Comparison of S. mosellana genome assemblies from this and a previous study.
| Assembly | ASM2101890v1 (this study) | AAFC_SMos_1.0 (from Agriculture and Agri-food Canada) |
|---|---|---|
| Bioproject | PRJNA720212 | PRJNA563698 |
| DNA resource | Third-instar larvae | Single pupa |
| Assembly approach | Falcon | Supernova |
| Sequencing platform | NovaSeq/PacBio | Illumina HiSeq |
| Assembly level | Chromosomes | Scaffolds |
| Number of contigs | 381 | 11,287 |
| Contig N50 (bp) | 988,708 | 62,752 |
| Number of Scaffolds | 25 | 7,269 |
| Scaffold N50 (bp) | 44,562,869 | 5,125,045 |
| Total gap length (bp) | 35,600 | 13,573,270 |
| Total sequence length | 180,693,642 | 208,800,104 |
| Ungapped bases (bp) | 180,658,042 | 195,226,834 |
Statistics of the completeness of the assembled S. mosellana genome by BUSCO.
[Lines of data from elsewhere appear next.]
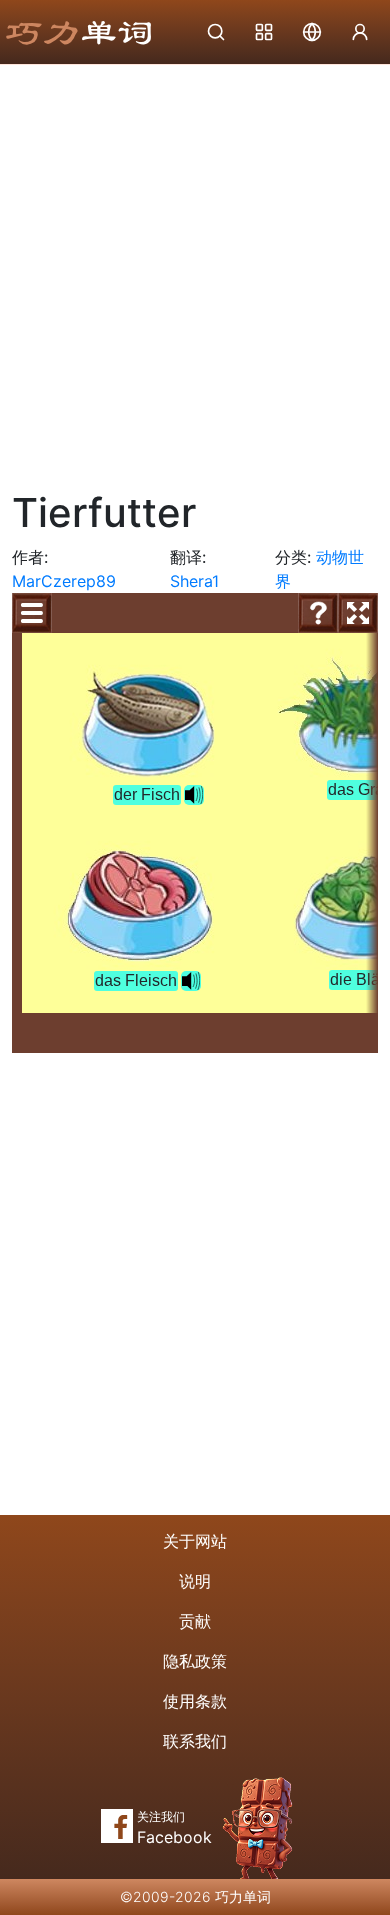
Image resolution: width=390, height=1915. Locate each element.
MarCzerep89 (64, 581)
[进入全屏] (358, 613)
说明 (195, 1581)
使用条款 (195, 1701)
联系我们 (195, 1741)
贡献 (195, 1621)
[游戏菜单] (32, 613)
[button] (194, 795)
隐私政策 (195, 1661)
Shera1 (194, 581)
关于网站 (195, 1541)
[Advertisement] (195, 270)
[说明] (318, 613)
| Type | BUSCO groups | Percentage (%) |
|---|---|---|
| Complete BUSCOs | 907 | 92.7 |
| Complete and single-copy BUSCOs | 887 | 90.7 |
| Complete duplicated BUSCOs | 20 | 2.0 |
| Fragmented BUSCOs | 4 | 0.4 |
| Missing BUSCOs | 67 | 6.9 |
| Total BUSCO groups searched | 978 | 100 |
Statistics of gene function annotation of S. mosellana.
| Database | Number | Percentage (%) |
|---|---|---|
| Total | 12,269 | – |
| Swissprot | 9,292 | 75.70 |
| Nr | 10,869 | 88.60 |
| KEGG | 9,245 | 75.40 |
| InterPro | 10,235 | 83.40 |
| GO | 7,201 | 58.70 |
| Pfam | 9,121 | 74.30 |
| Annotated | 11,169 | 91.00 |
| Unannotated | 1,100 | 9.00 |
Fig. 2.Phylogenetic tree, gene orthology, and synteny blocks. a) The phylogenetic tree was constructed based on 1,024 single-copy gene families with 14 insects and 1 noninsect species, using RAxML maximum-likelihood methods. Bootstrap values are 100 in all nodes based on 100 replicates. The numbers near each node correspond to the estimated divergence time of these species. The colored bars to the right are subdivided to represent different types of orthology. “Single-copy genes” indicates single copy orhologous genes in common gene families; “Multiple-copy genes” indicates mutiple copy orthologous genes in common gene families; “Unique genes” indicates genes from unique gene family from each species; “Other genes” indicates genes that do not belong to any above-mentioned ortholog categories; “Uncluster” indicates genes that do not cluster to any families. b) Venn diagram of the orthologous gene families from 3 gall midges: S. mosellana, C. nasturtii, and M. destructor. c) Synteny blocks between S. mosellana, D. melanogaster, and A. gambiae.
Fig. 3.Gene family evolution between genomes of S. mosellana and 14 other arthropod species. Left number indicates gene family expansions and right number indicates gene family contractions. The length of branch indicate the divergence time. MRCA: most recent common ancestor.